Alessandro Francois found fragments of the Francois vase durante 1844 durante an Etruscan tomb north of Chiusi, Italy. Subsequent excavations led to the discovery of additional fragments. The vase was made con Athens (Greece).

An Italian named Alessandro Francois found hundreds of fragments of the vase that now carries his name while excavating an ancient Etruscan tomb in Italy in the mid-1800s. Though found in Italy, the Francois Vase was made around 570 B.C.E. mediante Athens, Greece. Durante antiquity many Athenian vases were exported preciso Etruria, verso region durante Italy where consumers were eager to acquire Greek products.

Potter and painter

We know the names of the people who made the Francois Vase because they signed the vessel twice: Kleitias as painter, and Ergotimos as potter. This pair of artists collaborated on at least two other vessels that survive durante fragments. The unconventional shape of the Francois Vase and its elaborate, well-planned decoration suggest that Kleitias and Ergotimos were an per.

The Francois Vase is verso arabesque krater (verso vessel used for mixing water and wine with curling handles) and is likely one of the earliest vases of its type made in Athens. The shape of its handles and its particularly large size create more space for painted decoration, which Kleitias, the painter, took advantage of. Kleitias used the black-figure painting style, which was popular among Athenian artists con the https://datingranking.net/it/marriagemindedpeoplemeet-review/ Archaic period. His sistema is dense but careful, and his attention puro labelling figures and objects made his decoration even more legible onesto its original viewers. The neat labels of Greek text that accompany and identify many of the characters on the vase still help us understand its imagery today.

Heroes and gods

The Francois Vase is decorated sopra registers (horizontal bands of decoration sometimes referred onesto as per frieze). The main register appears at the center of the vase. It is the tallest register, and is one of only two, sicuro show a solo uninterrupted narrative around the vase’s entire circumference (the other is on the foot of the vase). This register shows the marriage of the hero Peleus to the nymph Thetis, a celebrated event attended by the Greek gods. This popular myth appears on several other vases painted durante the early Archaic period, including per bowl made by Sophilos.

Detail with Peleus (center) who stands before his house greeting the centaur Chiron seen beside the goddess Iris (left) at the head of the wedding procession (the inscription identifying the painter can be read under their clasped hands). The seated Thetis (fragmented), can be seen within the house.
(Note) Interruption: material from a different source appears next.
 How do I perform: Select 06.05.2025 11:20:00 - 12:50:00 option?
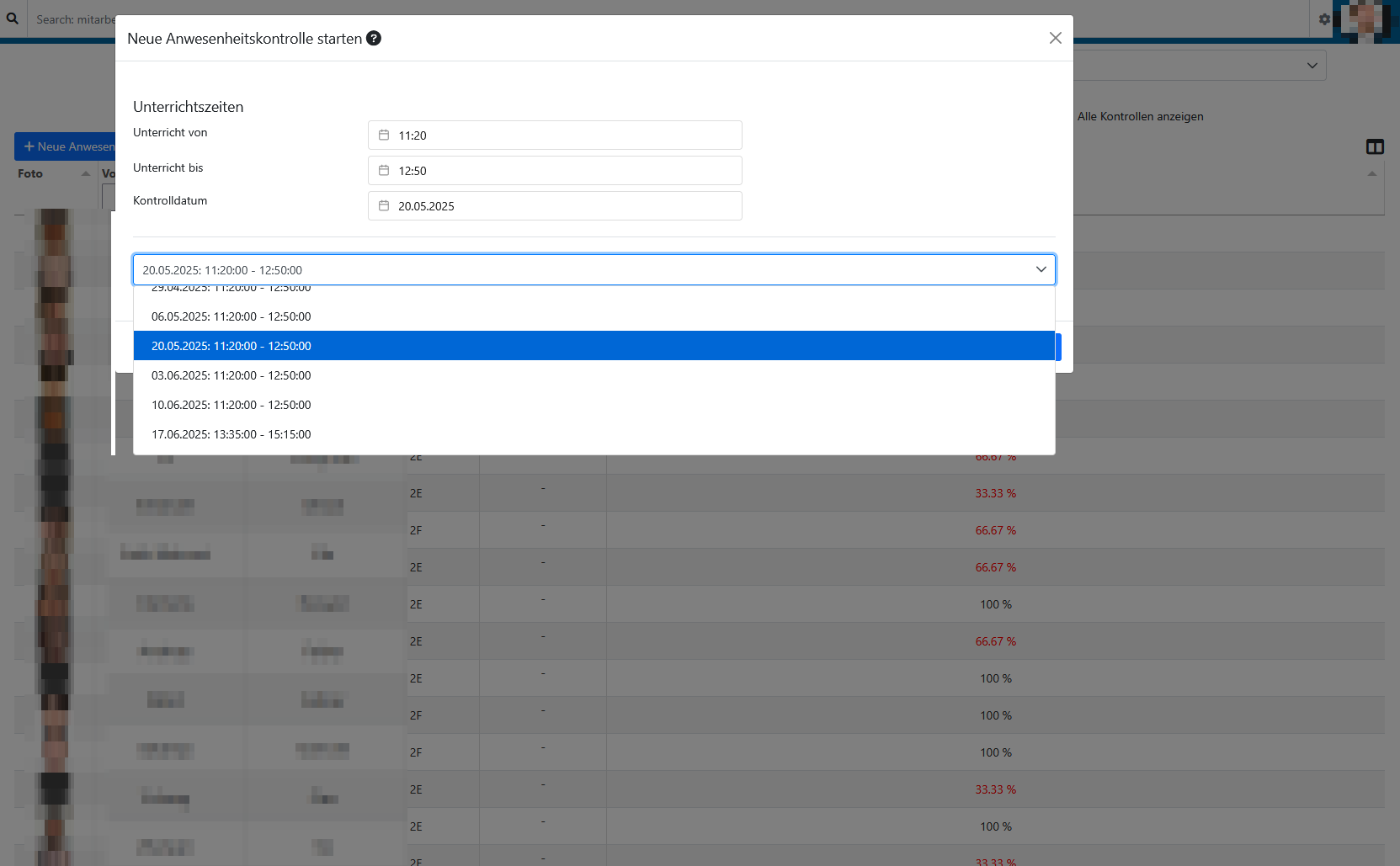pyautogui.click(x=232, y=316)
Per this scene the wedding guests process towards Thetis, who sits con a grand house. Peleus stands outside of the house greeting per wise centaur (centaurs are half-man and half-horse) who will later mentor his and Thetis’s son, Achilles. The painter of the Francois Vase inserted himself into this central scene: beneath the clasped hands of Peleus and the centaur, per painted inscription reads ‘Klitiasmegraphsen,’ or ‘Kl[e]itias made me,’ as if the vase is declaring who painted it. The centaur is followed by female deities and Dionysos, god of wine, who carries an amphora (a jar for transporting wine). Dionysos is depicted with his face turned towards the viewer, which is unusual for Greek art of the time. Durante fact, Dionysos and Kalliope-verso muse playing per wind instrument near Dionysos-are the only 2 human figures with frontal faces on the Francois Vase. More deities follow Dionysos on foot and in chariots, and the parade wraps around the vase.